GC
User Guide / Model RoutingMenu
6 min read·Updated 2026-04-10

Model Routing

Request tiers, not models. The router maps tier intent to concrete model IDs and resolves overrides in a fixed priority order.

Mental model

The model router maps abstract tier names to concrete model IDs. Code and skills request a tier, not a model. The router resolves the tier at the moment of the call, so you can swap models across the whole runtime by editing one config section — no callsite changes.

Four tiers cover the space of tasks: balanced for most conversation, smart for multi-step reasoning, coding for code generation and refactoring, deep for long-horizon analysis. Every request starts at one tier and can be overridden by the user, a skill, or the runtime itself.

Why a tier is an abstraction

A tier is an intent, not a capability floor. It describes what kind of work the caller thinks it is doing, not how powerful the model must be. This matters because it lets you change providers and model generations without touching any code that asks for coding — the intent is stable, only the binding moves.
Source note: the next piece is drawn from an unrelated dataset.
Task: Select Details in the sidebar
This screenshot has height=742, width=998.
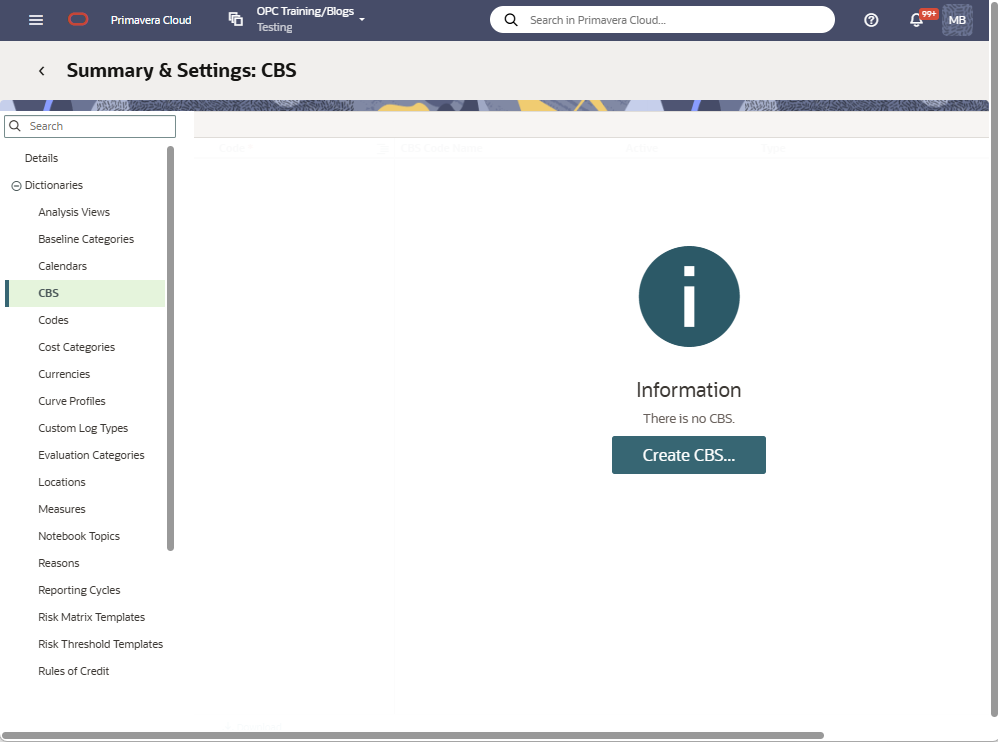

This indirection is the reason skills declare tier: coding instead of a model ID. A skill authored in 2024 still works in 2027 without edits; the operator just updates the router.

The four tiers

balanced

General chat and simple tasks. The default tier for turns that do not explicitly ask for something else.

Default

smart

Multi-step analysis, planning, cross-file reasoning. Used when the balanced tier would be under-spec.

Reasoning

coding

Code generation, debugging, refactoring. Bound to a code-specialized model when one is available.

Code

deep

Long-horizon analysis, research, problem solving that benefits from extended reasoning time.

Analysis

Tier resolution priority

When more than one source wants to set the tier, the router resolves in this fixed order (highest wins):

  1. User override /model openai/gpt-5.1 or /tier coding command from the operator, per turn.
  2. Skill overridetier: coding in the skill frontmatter, for the duration of the skill.
  3. Dynamic escalation — the runtime upgrades a turn from balanced to a higher tier when it detects the request needs it. Only active when dynamicTierEnabled is true.
  4. DefaultbalancedModel.

Inspecting what the router picked

Look for Tier assignment: and Dynamic tier upgrade: in the runtime logs. Use /status and /tier in chat to see the current active tier. The Sessions page records tier for every turn.

Configuration

Configure in Settings → Model Router or in preferences/model-router.json. Model IDs use the provider/model format; the provider prefix must match a key in the LLM providers section.

preferences/model-router.json
json
{
  "modelRouter": {
    "routingModel": "openai/gpt-5.2-codex",
    "balancedModel": "openai/gpt-5.1",
    "smartModel": "anthropic/claude-sonnet-4-20250514",
    "codingModel": "openai/gpt-5.2",
    "deepModel": "anthropic/claude-opus-4-20250514",
    "dynamicTierEnabled": true,
    "temperature": 0.7
  }
}

Dynamic escalation and skills

Dynamic escalation uses the routingModel (a small, fast model) to classify the incoming turn and decide whether to promote it. Escalation never downgrades — a user or skill override always wins.

Skills that need a specific tier should declare it in frontmatter. See Skills for the full SKILL.md contract.